I think many of us are looking for direction right now in the midst of what feels like one crisis after another in the fabric of our society. I can’t say I have any answers myself. But what I know from practice is that anxiety can come up when we’re not directly attending to and addressing the underlying feelings that are present.

It’s important to feel, acknowledge, make space for, and forge connection in the midst of the fear and grief many of us are feeling. By doing so, we may connect with the care that underlies these feelings – for ourselves, for our communities, for our world. And when we are able to be in touch with that within us that is bigger than, and is able to hold, the grief and fear – we can act from a place of wisdom.

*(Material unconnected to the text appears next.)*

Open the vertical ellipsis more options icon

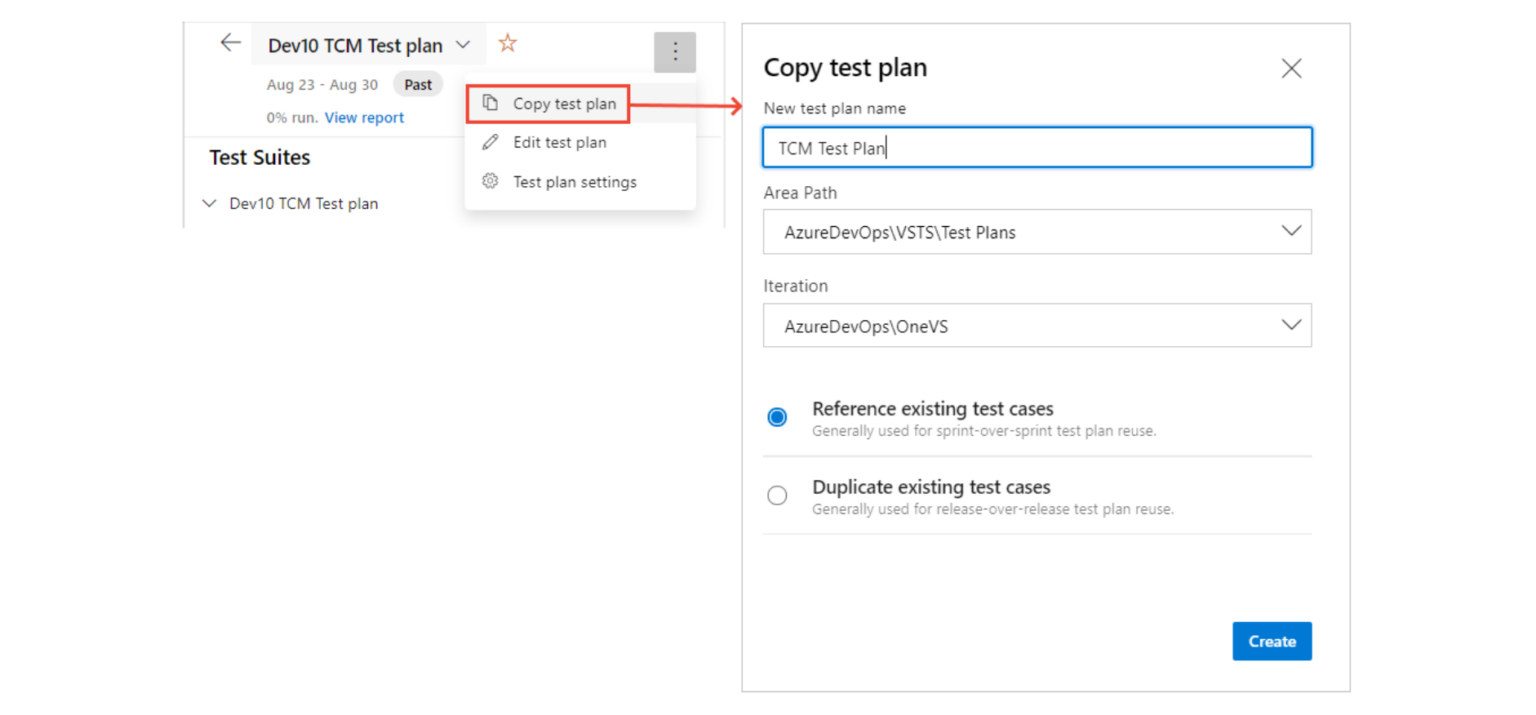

And action is necessary. Action is what the feelings below want – even need – us to do. We often feel anxiety when we feel powerless. There’s been much research showing the healing effects of activism and volunteerism on mental and emotional health. Taking action doesn’t mean we see results right away, of course. Sometimes, not even in our lifetime. It means that we are using whatever spirit and energy we are given to serve the cause of love — sometimes that is all we can do.

Just as with personal illness, it doesn’t help us to bemoan social illness. The fact is, this is what is happening now. How do we respond to what has already come to pass? When Frodo from Lord of the Rings bemoans, “I wish [this time of darkness] need not have happened in my time," Gandalf replies, "So do I, and so do all who live to see such times. But that is not for them to decide. All we have to decide is what to do with the time that is given us.” No one says it is easy though.

What an appropriate response to the feelings arising looks like will be different for each person – volunteering, protesting, or creating safe and loving spaces to bring light into the darkness. But it’s important to feel, drop into love, and act from that place. Because stewing in despair without acting only feeds the darkness in the world.